In January, Georgia became one of a handful of states that require a photo ID to cast a ballot, though the U.S. Justice Department must clear the measure before it can be enforced. The legislation sparked racial tensions. A lawsuit filed by voter and civil rights groups is pending in the same federal court that blocked enforcement of a similar 2005 law in the fall.

Proponents of the new law, including Republican Gov. Sonny Perdue, said it would help prevent voter fraud.

While acknowledging that fraud does happen, Carter said it’s the people’s mistrust in voting that should drive the change.

“The fact is, very few cases of fraud occur, but it creates a doubt,” Carter said.
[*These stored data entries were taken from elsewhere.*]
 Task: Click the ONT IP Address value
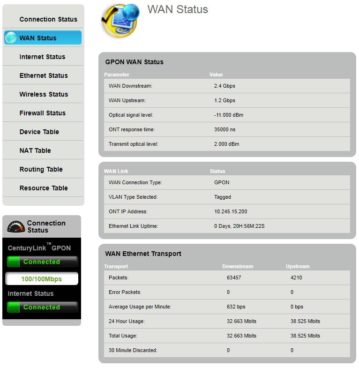click(230, 212)
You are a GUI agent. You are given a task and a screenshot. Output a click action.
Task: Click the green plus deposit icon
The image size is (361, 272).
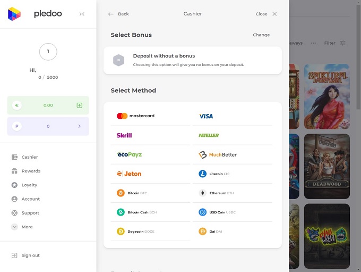click(x=80, y=105)
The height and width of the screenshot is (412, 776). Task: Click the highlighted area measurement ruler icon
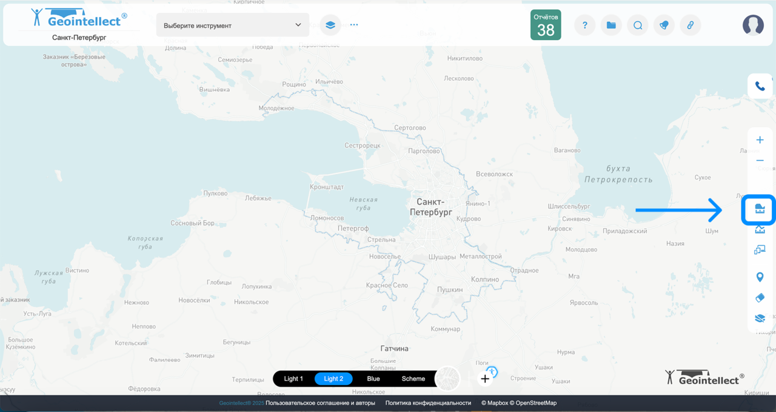click(x=760, y=210)
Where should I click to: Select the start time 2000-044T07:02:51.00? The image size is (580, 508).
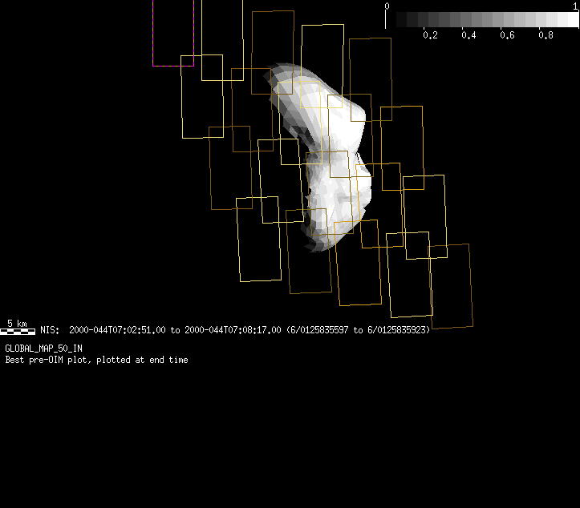(x=117, y=330)
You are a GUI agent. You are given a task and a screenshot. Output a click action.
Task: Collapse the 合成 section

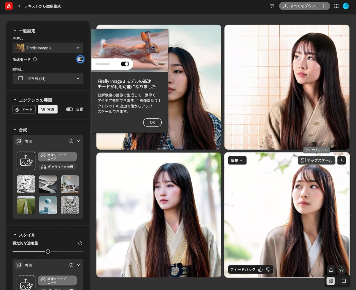(14, 130)
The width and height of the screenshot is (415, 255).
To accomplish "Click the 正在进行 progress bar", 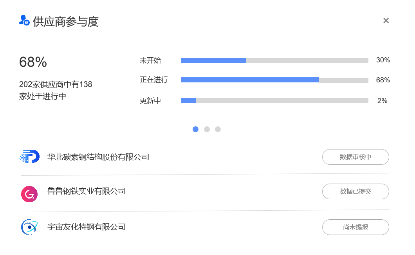I will [x=274, y=80].
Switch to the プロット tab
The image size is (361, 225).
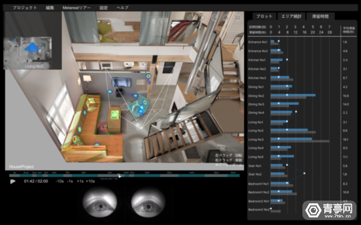[264, 16]
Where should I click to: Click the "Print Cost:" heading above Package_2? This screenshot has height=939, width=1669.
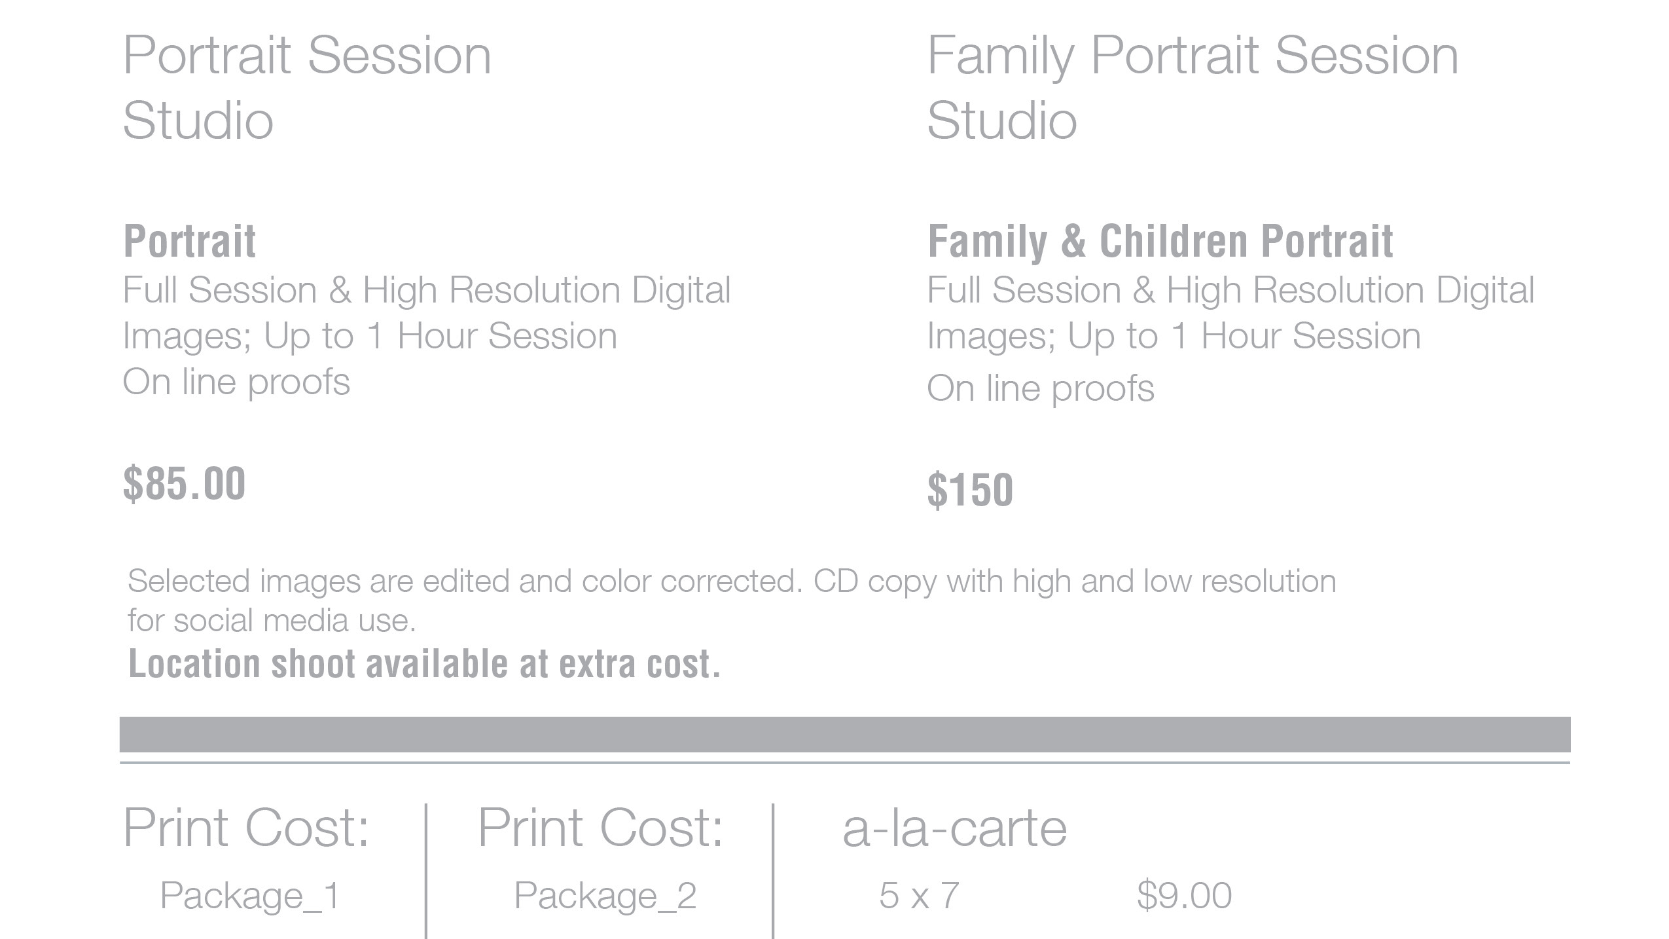(600, 828)
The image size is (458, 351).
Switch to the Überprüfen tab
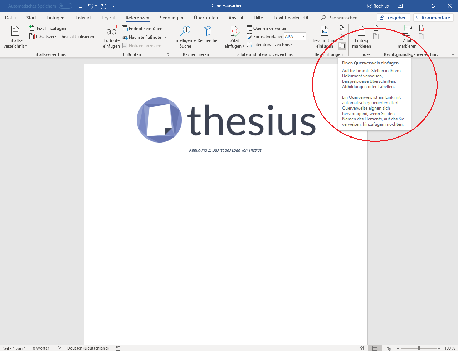point(206,18)
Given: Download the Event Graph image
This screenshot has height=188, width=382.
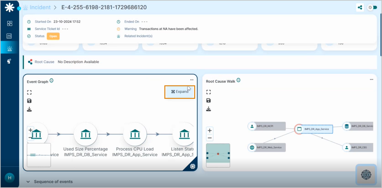Looking at the screenshot, I should click(29, 109).
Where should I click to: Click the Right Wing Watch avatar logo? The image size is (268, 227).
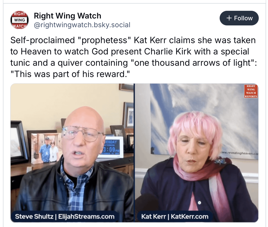point(20,20)
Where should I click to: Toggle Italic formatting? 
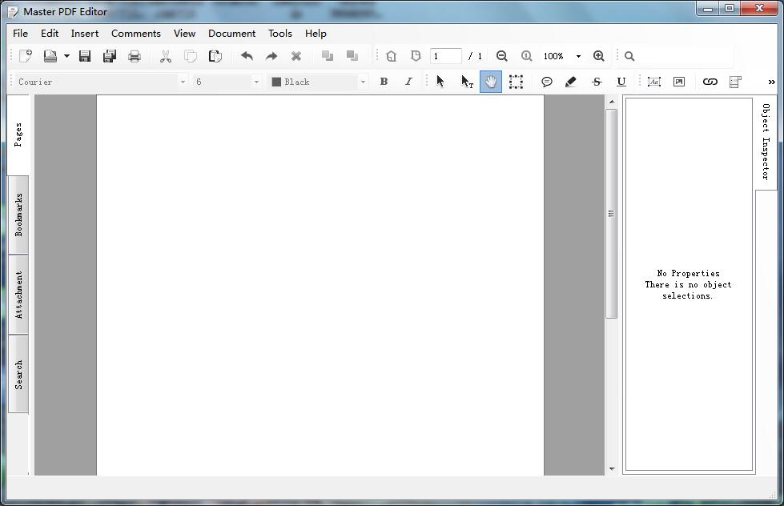tap(408, 82)
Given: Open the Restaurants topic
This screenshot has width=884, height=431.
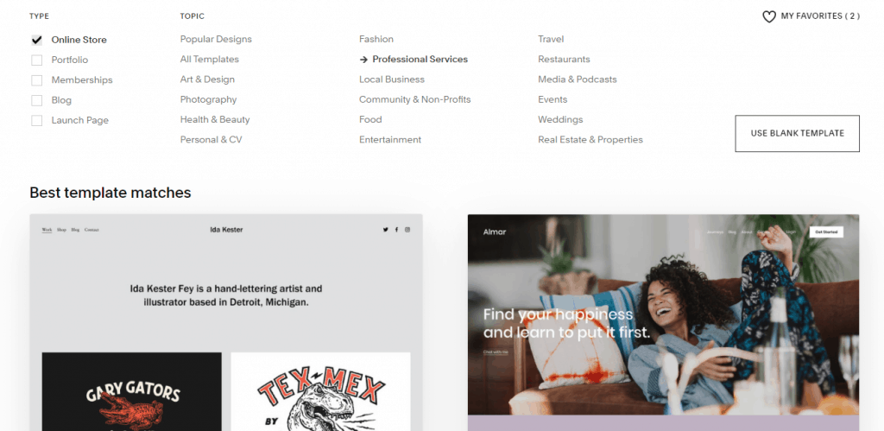Looking at the screenshot, I should (564, 60).
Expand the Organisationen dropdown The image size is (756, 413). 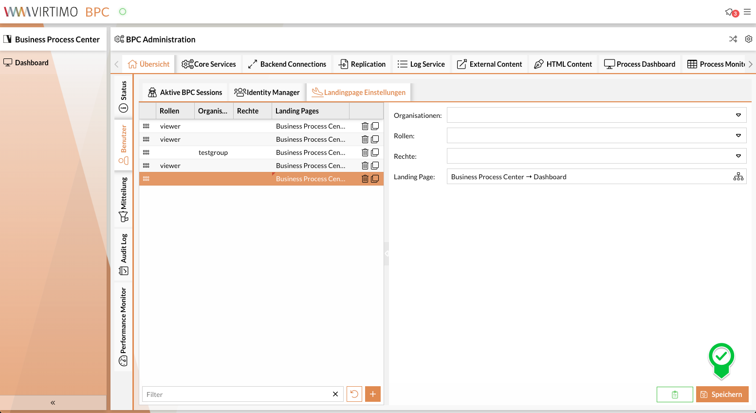point(738,115)
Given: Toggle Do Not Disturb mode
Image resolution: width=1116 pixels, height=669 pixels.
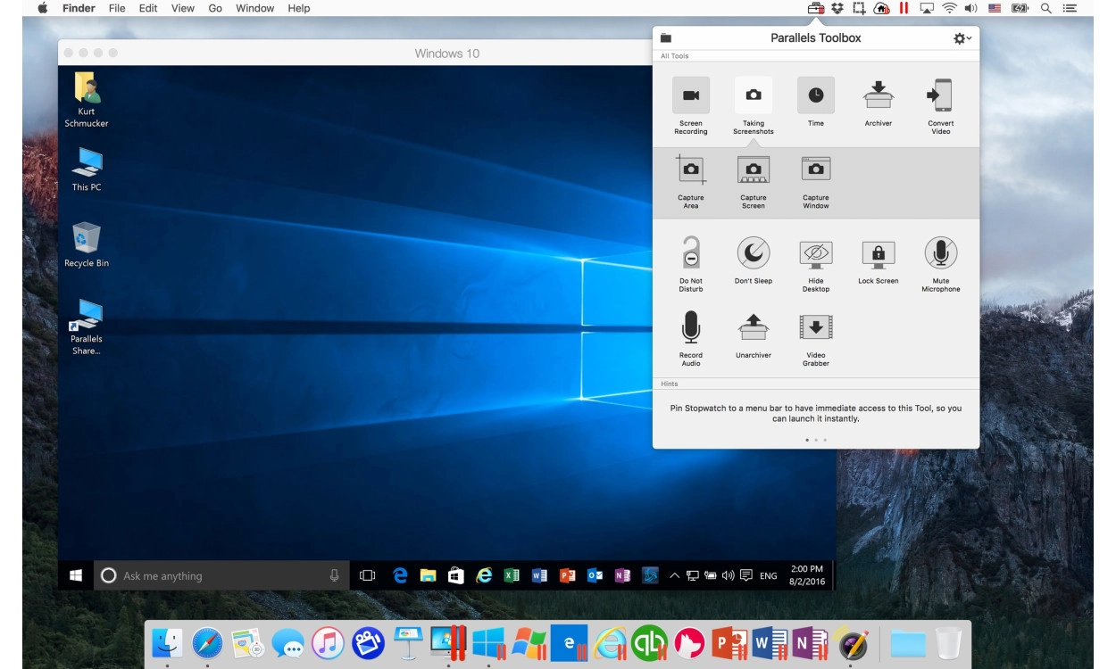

Carter emphasized that states must make “a massive, aggressive effort” to register poor and elderly voters, who are least likely to have a photo ID like a driver’s license. Georgia’s law requires free cards in all of the state’s 159 counties. A state registration bus that traveled the state in the fall attracted few people.

Still, states will have to take the lead in making elections fairer because “nothing happened in Congress,” Carter said.

“Within the next three or four years all 50 states will move to some kind of voter ID,” Carter predicted.